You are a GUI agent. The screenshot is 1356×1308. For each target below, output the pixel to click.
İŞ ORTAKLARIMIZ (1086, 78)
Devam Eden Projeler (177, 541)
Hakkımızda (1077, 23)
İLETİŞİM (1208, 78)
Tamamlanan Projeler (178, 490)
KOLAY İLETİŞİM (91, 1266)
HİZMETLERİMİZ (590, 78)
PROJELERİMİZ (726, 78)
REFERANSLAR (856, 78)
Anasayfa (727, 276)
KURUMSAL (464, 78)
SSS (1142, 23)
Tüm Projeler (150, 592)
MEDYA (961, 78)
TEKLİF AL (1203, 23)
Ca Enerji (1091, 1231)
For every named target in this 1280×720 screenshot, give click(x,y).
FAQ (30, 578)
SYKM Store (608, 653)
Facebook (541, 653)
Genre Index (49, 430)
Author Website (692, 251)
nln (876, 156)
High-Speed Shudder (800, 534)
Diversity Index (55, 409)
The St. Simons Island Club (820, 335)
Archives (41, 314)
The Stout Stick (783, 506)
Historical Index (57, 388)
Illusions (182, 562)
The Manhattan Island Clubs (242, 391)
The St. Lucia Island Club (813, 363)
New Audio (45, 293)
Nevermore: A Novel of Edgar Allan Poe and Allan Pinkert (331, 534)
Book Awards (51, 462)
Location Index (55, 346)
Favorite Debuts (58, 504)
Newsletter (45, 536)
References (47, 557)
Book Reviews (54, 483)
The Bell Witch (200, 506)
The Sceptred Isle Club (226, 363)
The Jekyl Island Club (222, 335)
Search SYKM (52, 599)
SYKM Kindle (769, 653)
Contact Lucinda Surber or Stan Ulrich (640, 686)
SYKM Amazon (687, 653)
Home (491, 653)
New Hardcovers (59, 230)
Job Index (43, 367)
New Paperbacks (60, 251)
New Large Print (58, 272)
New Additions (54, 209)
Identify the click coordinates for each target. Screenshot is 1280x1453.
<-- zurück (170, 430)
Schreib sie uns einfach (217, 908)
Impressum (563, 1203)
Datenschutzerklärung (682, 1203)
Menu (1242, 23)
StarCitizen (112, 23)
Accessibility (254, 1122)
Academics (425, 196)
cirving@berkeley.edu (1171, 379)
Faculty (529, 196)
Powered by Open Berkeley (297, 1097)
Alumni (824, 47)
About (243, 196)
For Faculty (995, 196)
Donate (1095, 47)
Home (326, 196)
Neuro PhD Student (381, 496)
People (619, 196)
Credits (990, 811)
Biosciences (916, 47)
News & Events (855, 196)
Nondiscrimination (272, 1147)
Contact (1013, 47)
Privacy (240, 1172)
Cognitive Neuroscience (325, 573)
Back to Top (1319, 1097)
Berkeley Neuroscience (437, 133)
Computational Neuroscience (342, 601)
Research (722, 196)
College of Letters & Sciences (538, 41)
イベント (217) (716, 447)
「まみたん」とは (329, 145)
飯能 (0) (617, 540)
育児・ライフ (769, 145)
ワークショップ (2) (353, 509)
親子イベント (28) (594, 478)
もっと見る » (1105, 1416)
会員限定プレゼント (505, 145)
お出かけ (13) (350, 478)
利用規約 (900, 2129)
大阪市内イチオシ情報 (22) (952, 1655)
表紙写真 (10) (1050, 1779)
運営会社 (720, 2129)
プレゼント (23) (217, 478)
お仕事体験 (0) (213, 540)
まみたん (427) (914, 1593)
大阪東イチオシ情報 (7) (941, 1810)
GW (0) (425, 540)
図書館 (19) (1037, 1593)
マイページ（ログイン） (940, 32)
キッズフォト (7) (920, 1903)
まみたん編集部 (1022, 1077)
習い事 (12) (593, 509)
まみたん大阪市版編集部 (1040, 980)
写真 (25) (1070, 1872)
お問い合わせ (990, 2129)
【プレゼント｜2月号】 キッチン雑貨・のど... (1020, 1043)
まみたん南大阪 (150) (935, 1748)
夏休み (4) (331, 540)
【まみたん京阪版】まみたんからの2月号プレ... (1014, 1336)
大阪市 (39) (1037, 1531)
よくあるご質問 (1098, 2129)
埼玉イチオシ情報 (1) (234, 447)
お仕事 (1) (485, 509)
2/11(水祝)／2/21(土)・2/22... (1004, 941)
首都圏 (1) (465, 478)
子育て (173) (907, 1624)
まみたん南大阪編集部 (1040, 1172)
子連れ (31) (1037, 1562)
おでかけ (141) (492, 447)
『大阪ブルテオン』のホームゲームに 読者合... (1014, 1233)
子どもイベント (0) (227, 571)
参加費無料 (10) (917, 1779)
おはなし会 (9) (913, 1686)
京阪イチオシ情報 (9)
----------------
Task goal:
Locate each line above that contains the string "SYKM" and copy those lines in full.

Exercise answer:
SYKM Store (608, 653)
Search SYKM (52, 599)
SYKM Kindle (769, 653)
SYKM Amazon (687, 653)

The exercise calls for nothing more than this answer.